==== Data supplied
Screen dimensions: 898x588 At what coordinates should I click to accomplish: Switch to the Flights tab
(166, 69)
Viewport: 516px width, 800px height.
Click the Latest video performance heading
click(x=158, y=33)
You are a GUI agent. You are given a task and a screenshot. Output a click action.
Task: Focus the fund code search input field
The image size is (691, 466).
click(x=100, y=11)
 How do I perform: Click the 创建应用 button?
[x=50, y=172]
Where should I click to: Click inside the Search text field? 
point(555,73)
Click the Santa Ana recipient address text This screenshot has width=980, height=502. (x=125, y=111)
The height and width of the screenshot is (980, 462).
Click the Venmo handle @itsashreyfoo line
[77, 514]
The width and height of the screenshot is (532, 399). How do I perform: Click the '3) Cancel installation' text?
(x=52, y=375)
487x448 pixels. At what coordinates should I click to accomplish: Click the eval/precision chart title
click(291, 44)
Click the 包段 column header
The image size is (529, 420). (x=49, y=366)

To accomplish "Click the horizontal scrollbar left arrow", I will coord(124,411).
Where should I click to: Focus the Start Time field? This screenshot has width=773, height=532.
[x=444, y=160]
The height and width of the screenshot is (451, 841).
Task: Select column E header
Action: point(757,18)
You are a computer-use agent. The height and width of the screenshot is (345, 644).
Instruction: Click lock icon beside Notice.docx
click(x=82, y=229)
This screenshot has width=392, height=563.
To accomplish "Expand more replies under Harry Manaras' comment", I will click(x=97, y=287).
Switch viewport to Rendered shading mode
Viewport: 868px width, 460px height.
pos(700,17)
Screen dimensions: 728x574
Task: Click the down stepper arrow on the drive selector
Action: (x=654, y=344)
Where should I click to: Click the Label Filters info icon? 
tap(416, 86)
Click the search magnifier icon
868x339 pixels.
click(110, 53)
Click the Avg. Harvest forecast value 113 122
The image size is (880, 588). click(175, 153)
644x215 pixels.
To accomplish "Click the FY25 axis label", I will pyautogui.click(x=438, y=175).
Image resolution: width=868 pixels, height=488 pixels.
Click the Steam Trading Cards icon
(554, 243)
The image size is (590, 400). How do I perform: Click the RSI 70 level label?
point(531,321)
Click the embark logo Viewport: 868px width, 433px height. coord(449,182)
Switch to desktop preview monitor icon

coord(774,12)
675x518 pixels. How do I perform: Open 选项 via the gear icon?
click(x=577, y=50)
========
• What is being asked
Every single record is to be set down again, unaltered.

• Result
Screen dimensions: 898x588 At what coordinates should I click to accomplish: Switch to the Flights tab
(166, 69)
Viewport: 516px width, 800px height.
Click the Latest video performance heading
click(x=158, y=33)
You are a GUI agent. You are given a task and a screenshot. Output a click action.
Task: Focus the fund code search input field
The image size is (691, 466).
click(x=100, y=11)
 How do I perform: Click the 创建应用 button?
[x=50, y=172]
Where should I click to: Click inside the Search text field? 
point(555,73)
Click the Santa Ana recipient address text This screenshot has width=980, height=502. (x=125, y=111)
The height and width of the screenshot is (980, 462).
Click the Venmo handle @itsashreyfoo line
[77, 514]
The width and height of the screenshot is (532, 399). How do I perform: Click the '3) Cancel installation' text?
(x=52, y=375)
487x448 pixels. At what coordinates should I click to accomplish: Click the eval/precision chart title
click(291, 44)
Click the 包段 column header
The image size is (529, 420). (x=49, y=366)

To accomplish "Click the horizontal scrollbar left arrow", I will coord(124,411).
Where should I click to: Focus the Start Time field? This screenshot has width=773, height=532.
[x=444, y=160]
The height and width of the screenshot is (451, 841).
Task: Select column E header
Action: point(757,18)
You are a computer-use agent. The height and width of the screenshot is (345, 644).
Instruction: Click lock icon beside Notice.docx
click(x=82, y=229)
This screenshot has width=392, height=563.
To accomplish "Expand more replies under Harry Manaras' comment", I will click(x=97, y=287).
Switch viewport to Rendered shading mode
Viewport: 868px width, 460px height.
pos(700,17)
Screen dimensions: 728x574
Task: Click the down stepper arrow on the drive selector
Action: (x=654, y=344)
Where should I click to: Click the Label Filters info icon? 
tap(416, 86)
Click the search magnifier icon
868x339 pixels.
click(110, 53)
Click the Avg. Harvest forecast value 113 122
The image size is (880, 588). click(175, 153)
644x215 pixels.
To accomplish "Click the FY25 axis label", I will pyautogui.click(x=438, y=175).
Image resolution: width=868 pixels, height=488 pixels.
Click the Steam Trading Cards icon
(554, 243)
The image size is (590, 400). How do I perform: Click the RSI 70 level label?
point(531,321)
Click the embark logo Viewport: 868px width, 433px height. coord(449,182)
Switch to desktop preview monitor icon

coord(774,12)
675x518 pixels. How do I perform: Open 选项 via the gear icon?
click(x=577, y=50)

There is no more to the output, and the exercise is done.